South Korean President Urges North Korea to Allow Humanitarian Family Exchanges


Incheon: South Korean President Lee Jae-myung has called on North Korea to consider enabling humanitarian exchanges between families separated by the Korean War, focusing on confirming the fate of relatives and allowing them to exchange letters. This appeal comes amid a stalemate in inter-Korean relations, with no significant progress in sight.



According to National Iraqi News Agency, since assuming office in June, President Lee has been striving to repair the strained ties between the two Koreas. However, North Korean leader Kim Jong-un has dismissed the idea of dialogue, characterizing the relationship between the two nations as that of “two hostile states.”

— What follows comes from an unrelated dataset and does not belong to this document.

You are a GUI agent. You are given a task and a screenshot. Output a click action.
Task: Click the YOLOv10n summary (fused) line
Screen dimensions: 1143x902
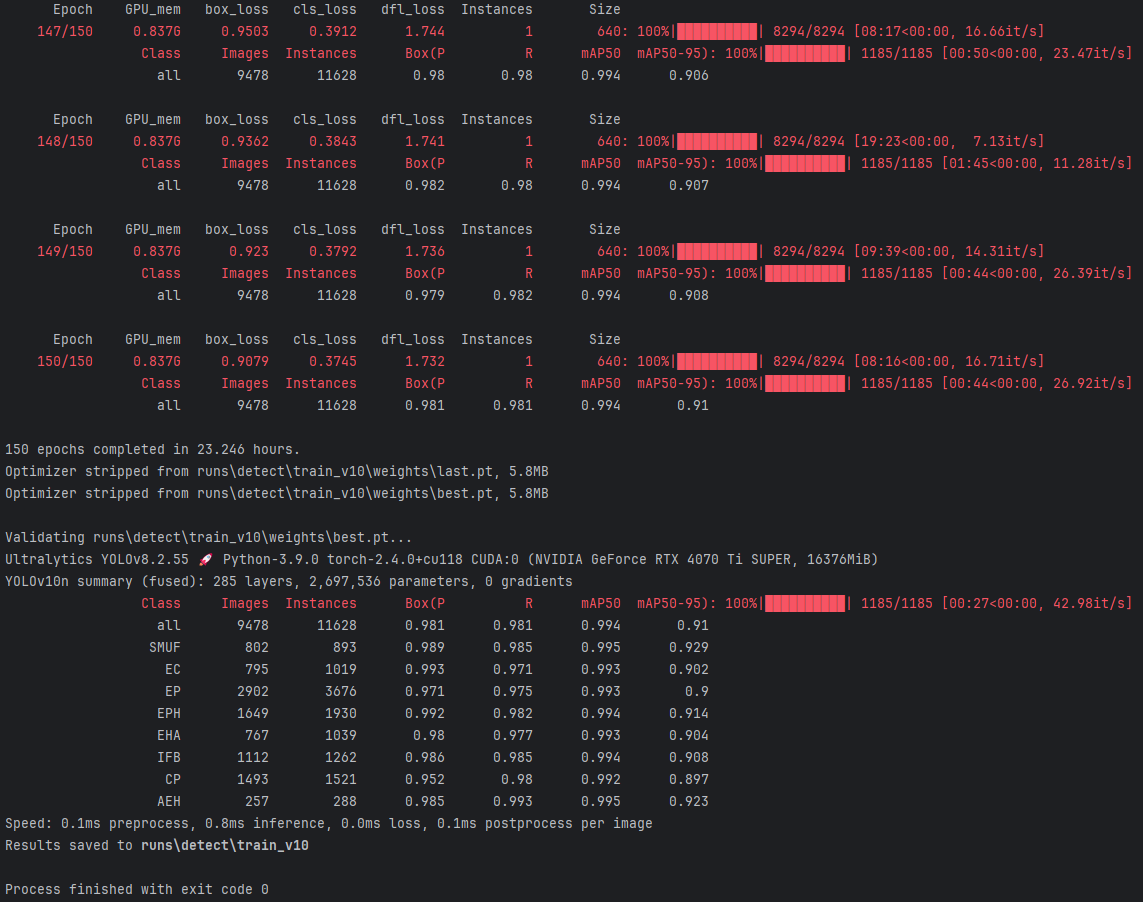288,581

During a meeting with elderly individuals who fled North Korea during the war, President Lee emphasized the importance of humanitarian measures. “I believe that allowing separated families to confirm the survival of their relatives, and at least to exchange letters, is the responsibility of political circles in the South and the North,” he stated at the Ganghwa Peace Observatory in Incheon.



President Lee further urged North Korea to consider these measures from a humanitarian perspective, despite the ongoing military and political confrontations. He expressed a preference for allowing separated families to meet and live together, but acknowledged the current hostility in inter-Korean relations makes swift progress unlikely.



Since the historic summit between their leaders in 2000, the two Koreas have facilitated 21 rounds of meetings, reuniting over 20,000 family members who had been separated since the war. Traditionally, reunions of separated families have been organized during Chuseok, a major holiday in both countries, as well as other significant national holidays. The last such reunions took place in 2018.